The two have been known to share warm relations but the MNS’ abysmal failure in the 2014 elections and Modi’s refusal to even acknowledge Thackeray’s support through his Lok Sabha campaign meant that the two fell out. Now, a phone call from the MNS chief to Modi, purportedly to urge the Prime Minister to put off implementation of the National Eligibility cum Entrance Test (NEET), has led to many asking, could this be a sign of the things to come ahead of the crucial civic polls next year?
A source close to Thackeray laughed the speculation off saying it would be too early to draw any conclusion from Modi’s gesture. “Modi’s invitation was a casual remark and Thackeray reciprocated in the same vein. Right now, we are in such a weak situation that it is unlikely that they need us, especially at a time when they seem keen to test their own strength and contest by themselves,” said the leader.
An alliance, BJP insiders also said, is unlikely. After all, at this point, the MNS is a liability more than an asset. But, many BJP insiders believe that it is in the party’s interest to ensure that the MNS remains ‘alive’. “The MNS’ collapse will only benefit the Shiv Sena, not us. Hence, we need to do what we can to ensure that the MNS lives. The party realizes this and, hence, you may see more importance being given to Raj Thackeray in the coming days,” admitted a BJP general secretary, who spoke on condition of anonymity.

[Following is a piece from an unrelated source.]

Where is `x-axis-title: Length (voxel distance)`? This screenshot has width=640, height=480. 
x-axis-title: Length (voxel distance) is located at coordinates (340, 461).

In fact, with a break-up with the Shiv Sena appearing inevitable, the BJP may not even mind the idea of a resurgent MNS clashing with the Sena in the city’s Marathi-speaking strongholds. “The MNS and the Sena’s clash of votes can benefit us, especially in areas such as Dadar, Parel, Lalbaug. Without a division of the Marathi votes, it may get difficult to beat the Sena,” observed another city BJP leader. He also did not rule out a tacit understanding with the MNS for the Mumbai civic polls.
“The common factor between us is that both the parties want the Sena’s vote share to reduce for our growth. However, we may not afford a direct alliance with the MNS as we have managed to get a large chunk of north Indian votes in Mumbai. If we align with MNS, those voters may switch to the Congress,” he said adding that a strategic understanding would help both sides.
In fact, some quarters of the MNS are happy to exploit the situation. On Tuesday, in fact, a senior MNS leader was tipping off mediapersons on how Modi had invited Thackeray for lunch and that Thackeray was going in Delhi, only for a denial to follow later. Clearly, the MNS isn’t going to shy away from the media attention that it is garnering after a long while, especially the kind which may lead its followers to believe that a revival is in the offing.